Robikin menjelaskan, berdasarkan laporan utusan PBNU yang tergabung dalam misi kemanusiaan, Indonesia satu-satunya negara yang dipercaya dan diizinkan Pemerintah Myanmar untuk melakukan kegiatan kemanusiaan di negera tersebut.

"Indonesia harus mengoptimalkan kepercayaan itu," kata dia.

Namun, menurut Robikin, masyarakat Indonesia tidak perlu terpancing dan mengusik harmoni di tengah keragaman yang ada di Indonesia.

"Jangan ada yang berusaha menghentikan kekerasan dengan kekerasan, apalagi dengan mendompleng isu agama. Saya memandang, terjadinya tragedi kemanusiaan akibat kekerasan, justru karena tidak hadirnya agama dalam kehidupan bersama," kata dia.

Sebab, kata Robikin, selain tentang tauhid, pesan penting lain dari agama adalah terwujudnya perdamaian dan kesejahteraan dalam kehidupan berbangsa serta bernegara.

"Untuk apa Nobel Perdamaian dipertahankan, jika perdamaian di depan mata dikoyak dan hanya berpangku tangan?" tanya Robikin, menyikapi tuntutan pencabutan Nobel Perdamaian Aung San Suu Kyi, pemimpin Myanmar.

Saksikan video menarik berikut ini:

2 dari 2 halaman

Keprihatinan Majelis Agama Budha

Majelis-Majelis Agama Buddha Indonesia angkat bicara terkait kasus kekerasan terhadap etnis Rohingya di Rakhine, Myanmar. Mereka mengaku prihatin atas krisis kemanusian yang terjadi di kawasan tersebut.

"Konflik di Rakhine Myanmar bukan konflik agama, melainkan konflik sosial dan kemanuasiaan," tulis Majelis-Majelis Agama Buddha Indonesia dalam pesan tertulis, Minggu.

Pernyataan Majelis-Majelis Agama Buddha Indonesia tersebut ditandatangani 16 pimpinan organisasi dan berisi 10 poin pernyataan.
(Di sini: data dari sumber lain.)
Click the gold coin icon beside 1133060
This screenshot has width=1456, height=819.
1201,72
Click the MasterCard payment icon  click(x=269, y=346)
Di antaranya, keprihatinan mendalam atas krisis kemanusiaan di Rakhine, Myanmar, yang telah menimbulkan korban jiwa dan kerugian moriel serta materiel yang besar, bukanlah konflik agama melainkan konflik sosial dan kemanusiaan.

Kedua, menumbuhkan solidaritas kemanusiaan atas krisis Rakhine, Myanmar, dengan mengedepankan sikap cinta kasih bahwa korban ataupun etnis Rohingya yang terdampak adalah sama-sama manusia yang setara dan serasa di hadapan Tuhan.